Goal of the exercise:
The answer must consist solely of the lines from the one with "The width and" through the last line of the data, copied exactly, with no pictures.

(Dataset records)
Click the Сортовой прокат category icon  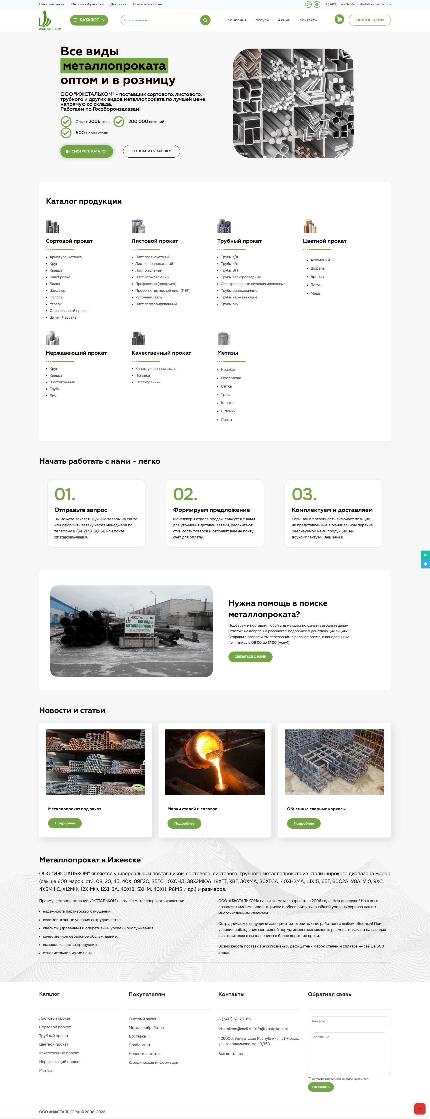point(53,226)
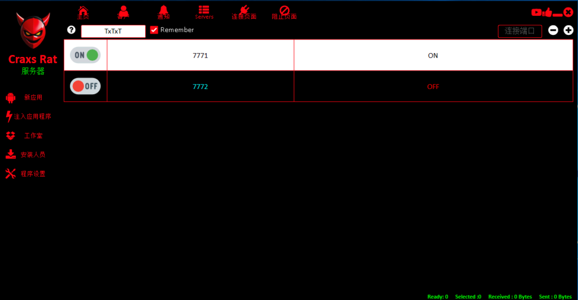
Task: Open the home page icon in top toolbar
Action: [83, 12]
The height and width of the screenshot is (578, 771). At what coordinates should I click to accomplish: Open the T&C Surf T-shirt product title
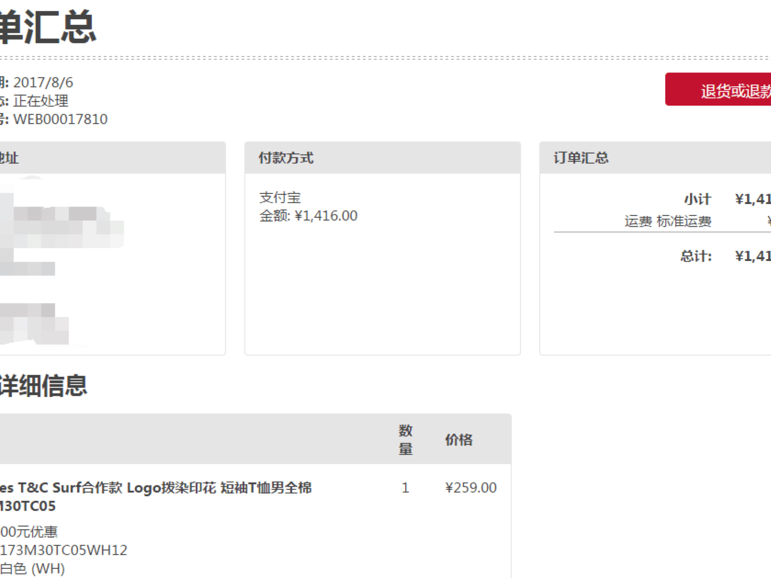pyautogui.click(x=156, y=488)
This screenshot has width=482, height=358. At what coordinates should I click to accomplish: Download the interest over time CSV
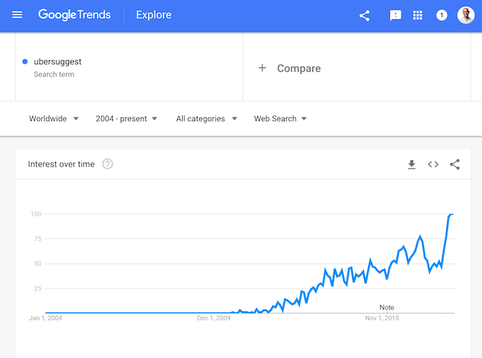[x=412, y=164]
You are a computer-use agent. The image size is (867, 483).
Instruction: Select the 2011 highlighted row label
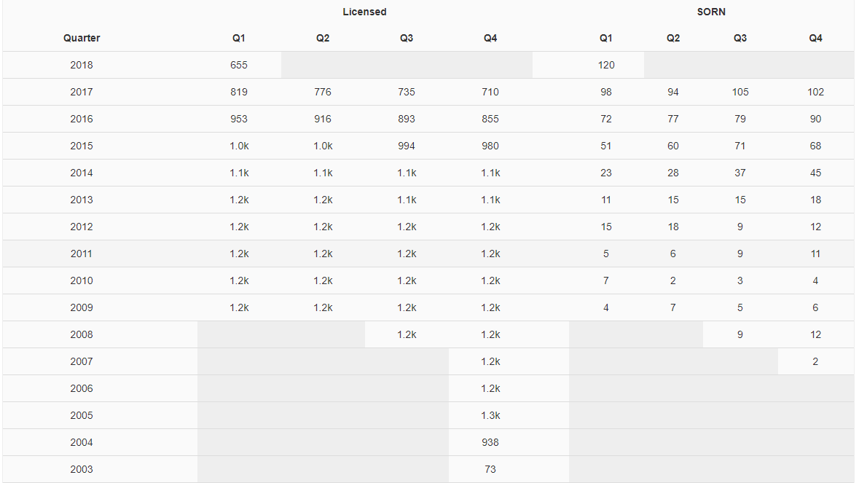tap(82, 254)
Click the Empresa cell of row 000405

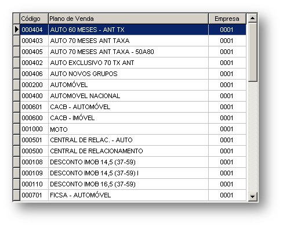pos(227,52)
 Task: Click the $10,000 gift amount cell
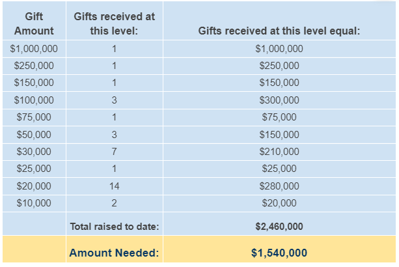tap(34, 203)
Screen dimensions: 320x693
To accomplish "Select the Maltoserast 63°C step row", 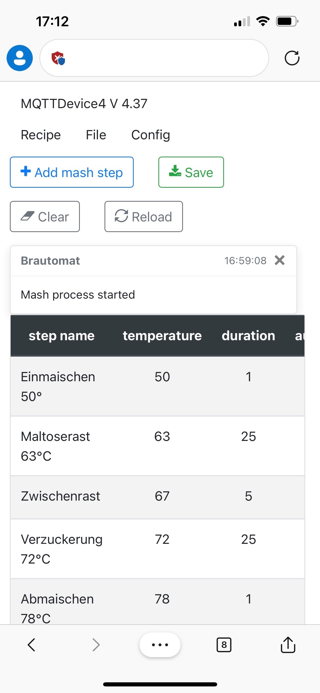I will coord(157,446).
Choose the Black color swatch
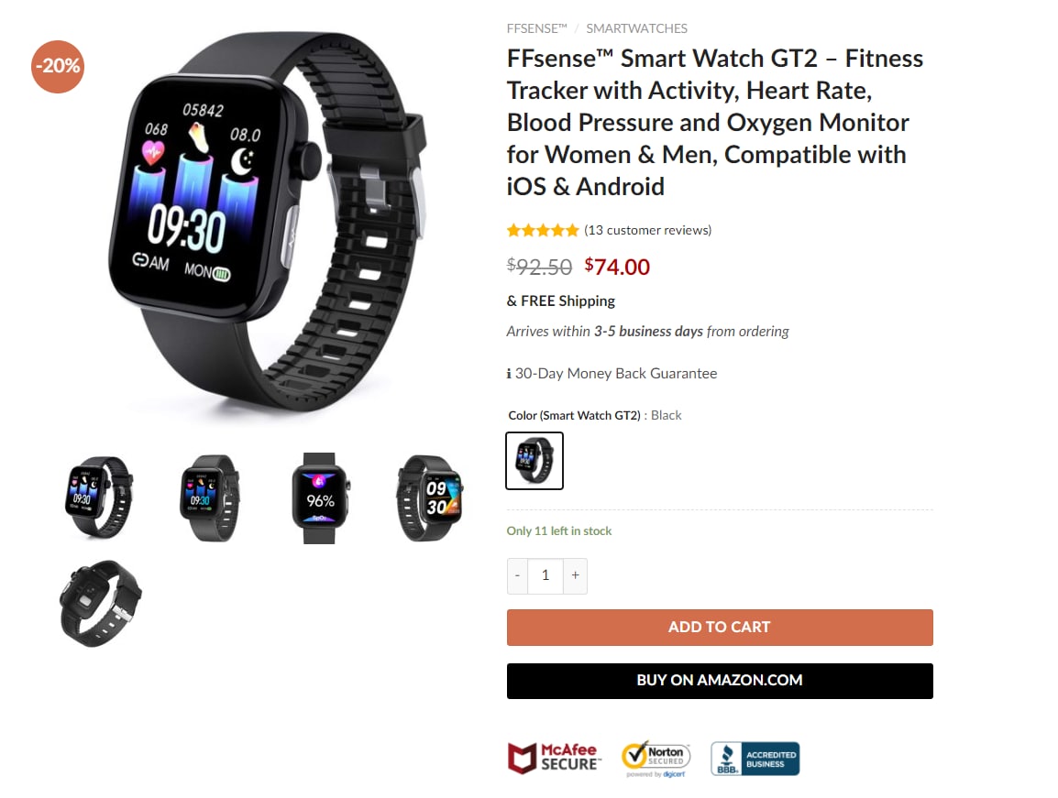This screenshot has height=798, width=1058. point(535,461)
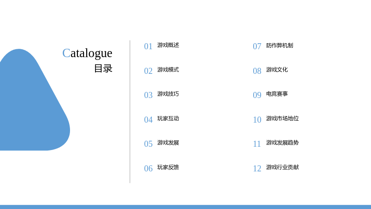Select the 游戏模式 entry
Image resolution: width=371 pixels, height=209 pixels.
168,70
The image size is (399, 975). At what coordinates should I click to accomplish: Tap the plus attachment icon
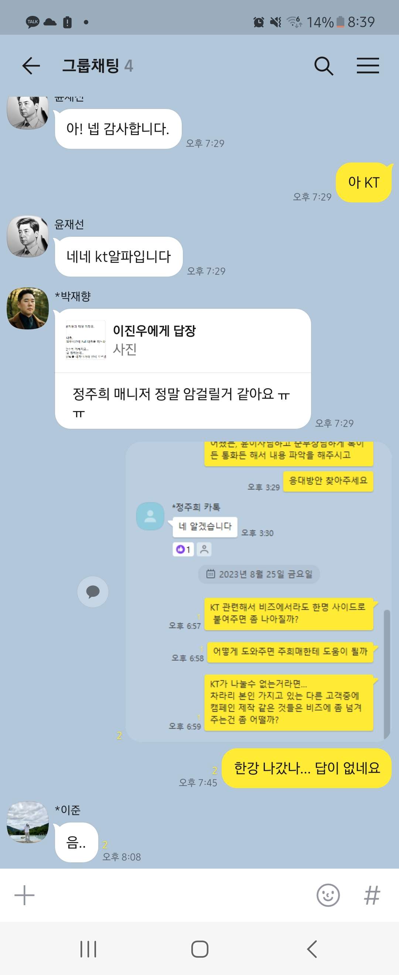pos(24,895)
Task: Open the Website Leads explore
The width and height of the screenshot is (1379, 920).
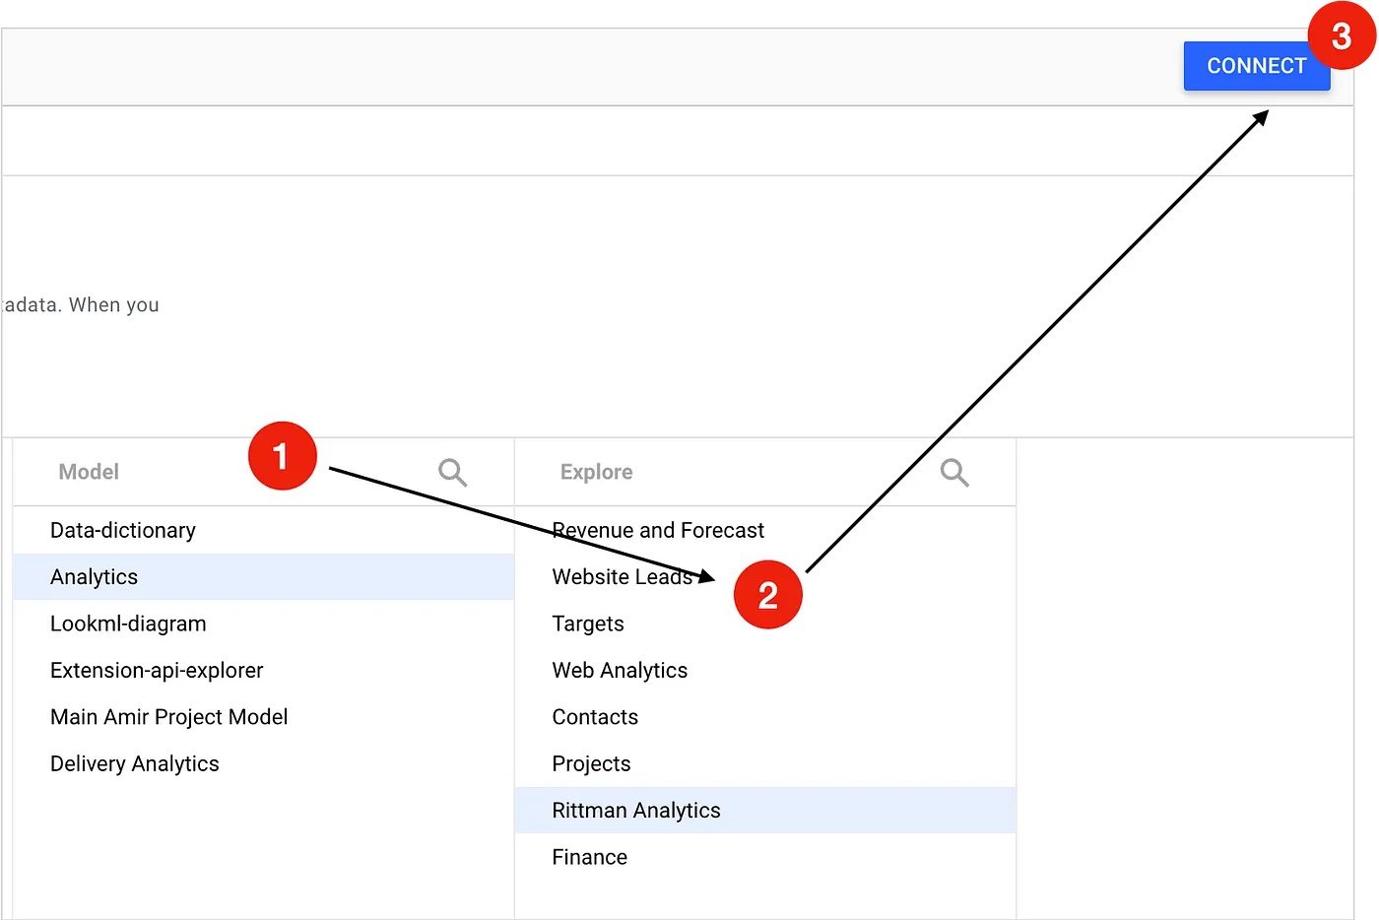Action: (622, 577)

Exercise output:
The width and height of the screenshot is (1379, 920).
Action: (622, 577)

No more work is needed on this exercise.